TEXTE À LIRE:
------------------------------------------------
Baudelaire : L'Albatros

Lecture méthodique de ce poème extrait des Fleurs du Mal

Absent de l'édition de 1857, ce poème occupait la deuxième place dans l'édition de 1861. S'il reflète peut-être quelque lointain souvenir du voyage exotique effectué par Baudelaire dans sa jeunesse, l'oiseau est ouvertement allégorique dans le dernier quatrain en remplaçant le champ lexical maritime par celui de la difficile "marche sur le sol", terrestre et dénuée de toute fluidité. Une telle solidification qui a commencé dès le deuxième quatrain instaure donc une dégradation.

De ces 4 quatrains on ne retient souvent que le dernier où est énoncée, en conclusion, la thèse romantique de l'exclusion : en généralisant la difficile condition du poète au XIXè s., Baudelaire a la conscience douloureuse d'une marginalité subie, d'une mise au ban de la société (cf. sa biographie), de l'être infirme et bancal. Dans ce cas il "est semblable" à l'Albatros livré aux railleries des marins grossiers et brutaux. Cela implique une lecture rétrospective du poème : ce qui apparaissait, de prime abord, comme une personnification de l'oiseau se comprend maintenant comme une métaphore animale du poète. Avec "nuées", "tempête", "ailes de géant" situés au-dessus de "sur le sol", "empêchent de marcher", le sentiment de supériorité de cet oiseau pur incompris par le monde d'ici-bas est très perceptible.
------------------------------------------------
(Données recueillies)
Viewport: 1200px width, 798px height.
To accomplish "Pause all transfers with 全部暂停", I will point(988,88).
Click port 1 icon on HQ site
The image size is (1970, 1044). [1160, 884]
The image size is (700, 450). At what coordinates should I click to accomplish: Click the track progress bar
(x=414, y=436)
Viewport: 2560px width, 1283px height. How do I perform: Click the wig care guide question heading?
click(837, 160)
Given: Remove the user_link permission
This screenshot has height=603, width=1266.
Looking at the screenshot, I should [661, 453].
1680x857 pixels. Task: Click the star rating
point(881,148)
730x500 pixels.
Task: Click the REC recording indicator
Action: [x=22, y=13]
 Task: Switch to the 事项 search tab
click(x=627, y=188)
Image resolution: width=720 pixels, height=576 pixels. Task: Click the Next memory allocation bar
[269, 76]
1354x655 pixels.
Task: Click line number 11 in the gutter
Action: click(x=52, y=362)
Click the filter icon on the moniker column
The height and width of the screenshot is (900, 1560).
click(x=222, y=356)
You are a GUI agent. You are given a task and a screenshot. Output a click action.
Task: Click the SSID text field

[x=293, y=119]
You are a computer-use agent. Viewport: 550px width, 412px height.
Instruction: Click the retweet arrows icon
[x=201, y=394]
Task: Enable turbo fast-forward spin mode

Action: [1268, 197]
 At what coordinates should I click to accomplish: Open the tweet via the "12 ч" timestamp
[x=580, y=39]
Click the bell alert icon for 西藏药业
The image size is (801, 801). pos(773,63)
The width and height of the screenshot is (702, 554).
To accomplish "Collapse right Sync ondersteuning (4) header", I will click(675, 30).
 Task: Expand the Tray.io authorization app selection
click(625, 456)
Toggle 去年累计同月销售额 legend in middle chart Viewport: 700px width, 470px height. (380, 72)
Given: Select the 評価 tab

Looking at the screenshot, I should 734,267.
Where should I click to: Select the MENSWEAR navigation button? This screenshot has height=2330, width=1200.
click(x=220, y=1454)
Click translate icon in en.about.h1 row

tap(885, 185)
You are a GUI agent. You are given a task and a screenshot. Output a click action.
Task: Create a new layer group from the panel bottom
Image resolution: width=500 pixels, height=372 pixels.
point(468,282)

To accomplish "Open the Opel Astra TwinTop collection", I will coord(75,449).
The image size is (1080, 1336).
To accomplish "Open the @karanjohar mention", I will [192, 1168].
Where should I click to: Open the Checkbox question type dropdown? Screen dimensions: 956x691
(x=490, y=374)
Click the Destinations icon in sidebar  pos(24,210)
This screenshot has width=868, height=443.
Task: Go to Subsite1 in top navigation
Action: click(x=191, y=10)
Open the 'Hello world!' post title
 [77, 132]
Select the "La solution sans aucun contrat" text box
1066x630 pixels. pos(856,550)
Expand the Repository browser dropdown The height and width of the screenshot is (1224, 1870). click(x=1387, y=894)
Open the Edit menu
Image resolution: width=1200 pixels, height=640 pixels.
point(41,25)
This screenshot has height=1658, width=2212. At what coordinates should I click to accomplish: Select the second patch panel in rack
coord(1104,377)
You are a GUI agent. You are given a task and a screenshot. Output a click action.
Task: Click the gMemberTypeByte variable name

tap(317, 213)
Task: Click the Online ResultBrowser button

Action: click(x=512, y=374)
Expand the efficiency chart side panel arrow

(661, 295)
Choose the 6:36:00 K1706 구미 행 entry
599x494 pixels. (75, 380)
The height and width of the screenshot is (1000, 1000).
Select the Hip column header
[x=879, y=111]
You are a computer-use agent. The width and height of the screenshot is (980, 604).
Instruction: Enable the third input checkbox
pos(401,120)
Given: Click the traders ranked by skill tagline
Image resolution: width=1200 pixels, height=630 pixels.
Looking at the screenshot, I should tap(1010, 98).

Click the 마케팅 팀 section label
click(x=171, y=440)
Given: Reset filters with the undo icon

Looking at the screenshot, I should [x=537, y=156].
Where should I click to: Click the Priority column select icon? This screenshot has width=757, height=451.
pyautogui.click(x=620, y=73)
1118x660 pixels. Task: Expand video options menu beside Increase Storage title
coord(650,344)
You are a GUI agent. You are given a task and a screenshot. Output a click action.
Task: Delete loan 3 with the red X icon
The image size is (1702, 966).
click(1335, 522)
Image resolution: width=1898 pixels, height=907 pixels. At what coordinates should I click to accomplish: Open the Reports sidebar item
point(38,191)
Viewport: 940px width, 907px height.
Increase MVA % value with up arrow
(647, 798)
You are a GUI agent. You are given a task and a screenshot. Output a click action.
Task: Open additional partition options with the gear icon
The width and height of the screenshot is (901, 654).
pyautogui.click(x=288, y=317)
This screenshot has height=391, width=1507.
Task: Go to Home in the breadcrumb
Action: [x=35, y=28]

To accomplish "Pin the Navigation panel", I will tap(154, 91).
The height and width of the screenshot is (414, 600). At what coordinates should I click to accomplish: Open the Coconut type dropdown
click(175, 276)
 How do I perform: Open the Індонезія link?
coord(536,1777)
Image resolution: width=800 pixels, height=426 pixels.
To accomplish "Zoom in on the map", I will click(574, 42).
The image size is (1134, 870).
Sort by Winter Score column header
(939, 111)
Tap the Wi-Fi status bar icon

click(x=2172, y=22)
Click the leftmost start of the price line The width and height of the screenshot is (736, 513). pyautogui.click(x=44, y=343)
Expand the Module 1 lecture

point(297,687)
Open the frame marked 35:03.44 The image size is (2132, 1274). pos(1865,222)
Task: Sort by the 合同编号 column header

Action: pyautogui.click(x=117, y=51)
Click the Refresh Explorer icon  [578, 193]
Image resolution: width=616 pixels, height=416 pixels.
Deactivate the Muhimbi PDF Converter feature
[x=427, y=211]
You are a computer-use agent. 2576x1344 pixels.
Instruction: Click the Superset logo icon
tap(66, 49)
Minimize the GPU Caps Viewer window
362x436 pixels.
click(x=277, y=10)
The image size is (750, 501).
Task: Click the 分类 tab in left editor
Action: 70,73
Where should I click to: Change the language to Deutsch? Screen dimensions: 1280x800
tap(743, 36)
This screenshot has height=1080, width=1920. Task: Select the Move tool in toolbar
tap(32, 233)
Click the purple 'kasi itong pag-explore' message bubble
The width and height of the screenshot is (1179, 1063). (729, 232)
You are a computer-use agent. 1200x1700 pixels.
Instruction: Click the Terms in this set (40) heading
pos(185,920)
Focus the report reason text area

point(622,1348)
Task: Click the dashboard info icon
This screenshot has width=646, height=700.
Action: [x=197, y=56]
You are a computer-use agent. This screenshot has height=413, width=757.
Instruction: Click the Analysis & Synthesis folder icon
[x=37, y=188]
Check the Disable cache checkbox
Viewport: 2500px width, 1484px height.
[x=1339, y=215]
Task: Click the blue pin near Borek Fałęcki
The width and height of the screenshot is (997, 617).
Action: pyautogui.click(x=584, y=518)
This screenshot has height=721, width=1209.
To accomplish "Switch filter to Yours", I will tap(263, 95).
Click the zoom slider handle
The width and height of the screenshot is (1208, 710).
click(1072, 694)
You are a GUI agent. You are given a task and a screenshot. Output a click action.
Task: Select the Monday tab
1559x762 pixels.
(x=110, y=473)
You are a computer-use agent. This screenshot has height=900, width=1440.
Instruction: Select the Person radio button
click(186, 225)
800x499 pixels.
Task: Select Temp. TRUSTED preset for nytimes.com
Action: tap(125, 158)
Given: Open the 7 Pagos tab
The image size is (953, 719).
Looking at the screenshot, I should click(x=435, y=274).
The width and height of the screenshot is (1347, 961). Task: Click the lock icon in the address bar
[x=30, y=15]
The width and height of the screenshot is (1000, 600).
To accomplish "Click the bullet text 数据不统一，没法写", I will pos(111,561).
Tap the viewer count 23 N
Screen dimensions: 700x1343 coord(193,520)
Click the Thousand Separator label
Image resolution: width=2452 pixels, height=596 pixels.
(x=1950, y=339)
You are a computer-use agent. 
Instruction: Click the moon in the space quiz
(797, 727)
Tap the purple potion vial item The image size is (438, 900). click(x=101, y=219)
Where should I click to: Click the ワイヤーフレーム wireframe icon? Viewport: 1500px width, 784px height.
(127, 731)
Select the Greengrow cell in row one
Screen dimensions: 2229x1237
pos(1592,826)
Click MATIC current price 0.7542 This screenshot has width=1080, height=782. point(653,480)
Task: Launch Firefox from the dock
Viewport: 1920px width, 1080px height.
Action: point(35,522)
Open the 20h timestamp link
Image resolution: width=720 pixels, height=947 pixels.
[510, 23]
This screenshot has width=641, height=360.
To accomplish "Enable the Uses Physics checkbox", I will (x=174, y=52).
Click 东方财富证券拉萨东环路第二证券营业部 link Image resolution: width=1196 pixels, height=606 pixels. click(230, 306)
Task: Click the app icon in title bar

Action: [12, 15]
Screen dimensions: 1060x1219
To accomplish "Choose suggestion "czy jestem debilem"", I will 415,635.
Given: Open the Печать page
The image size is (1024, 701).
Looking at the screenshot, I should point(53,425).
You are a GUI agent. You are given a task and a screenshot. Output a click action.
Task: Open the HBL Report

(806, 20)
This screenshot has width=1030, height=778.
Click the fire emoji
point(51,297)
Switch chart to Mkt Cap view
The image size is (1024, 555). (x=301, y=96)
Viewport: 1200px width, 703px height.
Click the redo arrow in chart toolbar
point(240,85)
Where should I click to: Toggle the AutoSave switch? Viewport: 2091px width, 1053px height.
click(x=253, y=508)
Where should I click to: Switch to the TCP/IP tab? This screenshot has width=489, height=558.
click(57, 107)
------------------------------------------------
CONSIGNE:
Poursuivez le commentaire de L'Albatros de Baudelaire à partir de l'endroit où il s'arrête. Ce matériau est indépendant du texte sur L'Albatros.

RÉPONSE:
Il s'agit là d'un traumatisme sociologique certes primordial, mais le poème ne se réduit pas à cette dénonciation. Etudions-en d'autres aspects, hormis cette position romantique qui se justifie encore avec l'expression voyageur ailé : elle est un souvenir du Pélican voyageur de Musset, qui était plus macabre que, chez Baudelaire, le très valorisé "roi de l'azur", "prince des nuées", "géant qui se rit de l'archer". Comme chez Musset, la souffrance et le mépris des hommes constituent un signe d'élection pour le poète qui en tire la matière de son oeuvre, car sans le danger (de la tempête, de l'archer, des marins, et allégoriquement des mauvais sentiments humains) que l'Albatros côtoie, il n'aurait pas eu de valeur poétique. Toutes ces qualités qui indiquent sa supériorité (beau, virtuose, mais aussi "compagnon" fidèle) ne peuvent qu'injustement faire l'objet d'humiliation et de sadisme de la part de l'homme : plus dure sera la chute... et plus touchante la poésie de ce sort tragique.

Le récit que contient le poème est marqué par la répétition : dès le premier mot, l'adverbe "souvent", suivi de présents d'habitude (et de passé composé : "A peine les ont-ils déposés"), donnent à la narration une allure de vérité générale, ce qui rend d'autant plus insupportables les tortures infligées à un innocent.

L'expression "indolents compagnons de voyage" (calme + complicité de l'oiseau) met en évidence l'injustice du sort que leur réservent "les hommes d'équipage". C'est pourquoi après les 3 premiers alexandrins positifs, le quatrième fait une chute négative de la phrase-quatrain avec "gouffres amers" : on a là un jeu sur le sens de l'amertume de la mer, concrète (sel) et abstraite (lieu de torture d'un innocent) ; quant au gouffre, il reprend l'image traditionnelle de l'abîme des flots célébré par Hugo (autre Romantique) ; au sens abstrait, la chute morale de ces marins, vraiment indignes d'agir comme ils le font.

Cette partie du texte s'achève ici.